The study showed that Semaglutide use was associated with a 4.3 fold increased risk for NAION in patients with type 2 diabetes and 7.6 fold increased risk in patients with overweight or obesity. Among patients with type 2 diabetes, the cumulative incidence of NAION over 36 months was 8.9% for those prescribed semaglutide versus 1.8% among those taking non-GLP-1 medications. For patients with overweight or obesity, the cumulative incidence of NAION over 36 months was 6.7% for the semaglutide cohort versus 0.8% for those in the other group.
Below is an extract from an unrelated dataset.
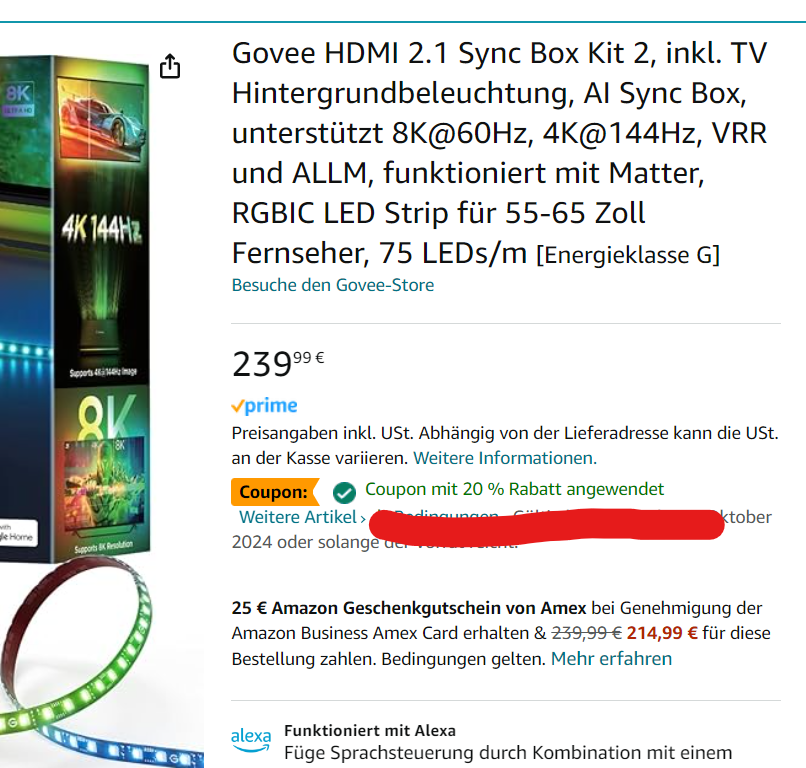Expand the chevron after Weitere Artikel

coord(363,518)
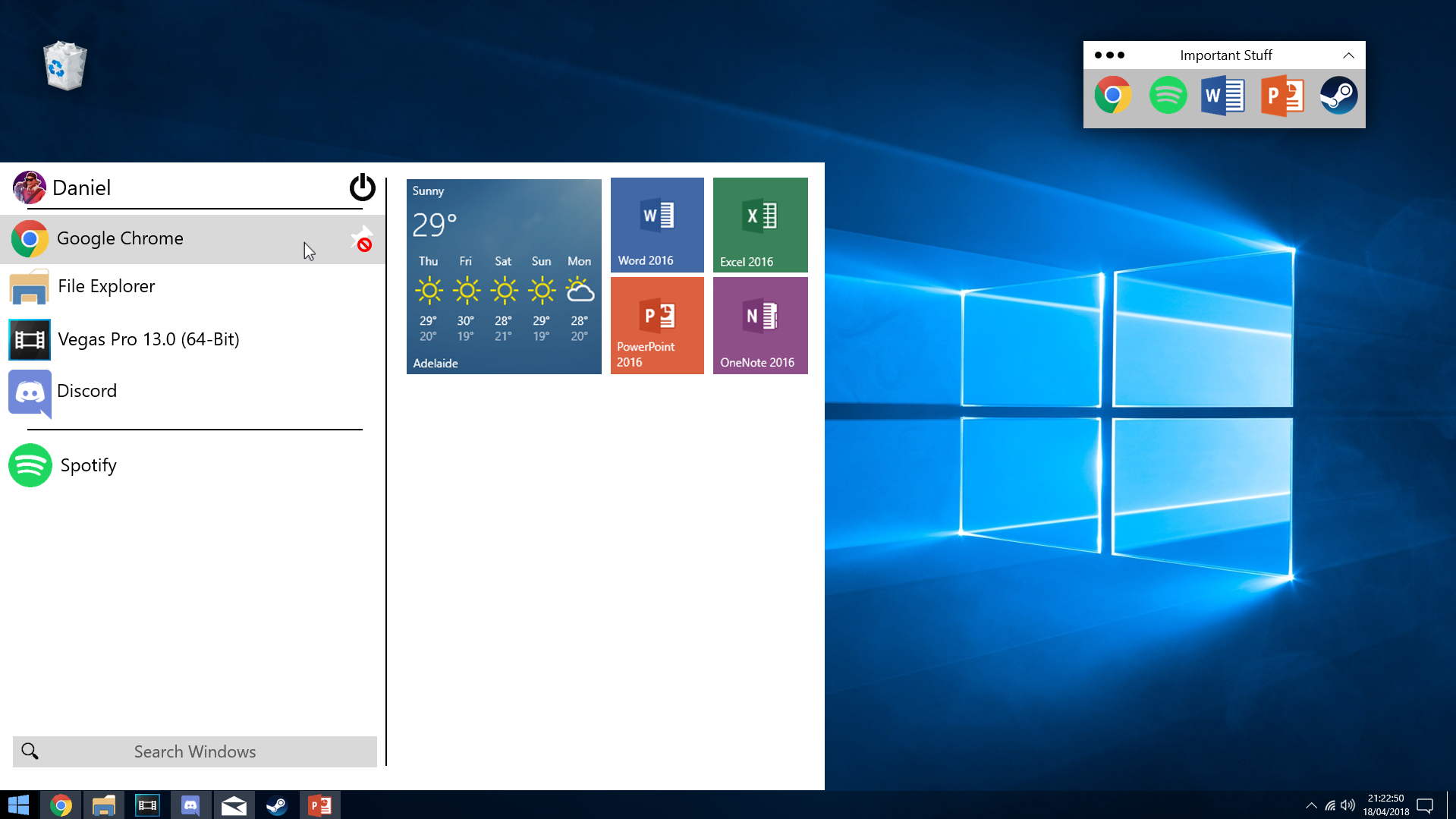Click the Windows Start button on taskbar
Viewport: 1456px width, 819px height.
pyautogui.click(x=19, y=805)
The study has significant limitations. First it is a retrospective study. As such evidence derived from this may not be fully adjusted for residual confounders. Specifically, the study did not adjust for baseline or cumulative HbA1c or diabetes duration—two important factors which determine risk of retinopathy progression. The results were driven by a relatively small number of NAION cases in the patients exposed to semaglutide. The study does not establish that semaglutide directly causes NAION, but rather provide an association which needs to be tested in larger clinical trials or a post-market analysis of all GLP-1 RA drugs. The generalizability of the study is also unclear since the study was undertaken from patients which attend a specialist eye hospital. Interestingly, since risk of NAION was also seen in people without Type 2 diabetes, the potential mechanism for increased risk of NAION is unlikely to be driven by rapid lowering of HbA1c levels as reported in SUSTAIN-6.1
In clinical practise, the evidence form this study, in my opinion should not detract the continued use of semaglutide—given its well-recognized benefits in improving cardio-metabolic outcomes as shown in multiple randomized clinical trials. Furthermore as stated in an editorial that accompanied the article, given the large numbers of participants who have been recruited to these clinical trials and the large number of people globally who use GLP-1 RAs, we should be confident that if corroborated, the absolute risk of developing NAION in direct relation to taking semaglutide must be rare. Nonetheless it is important to ensure patients remains engaged in attending eye screening regularly.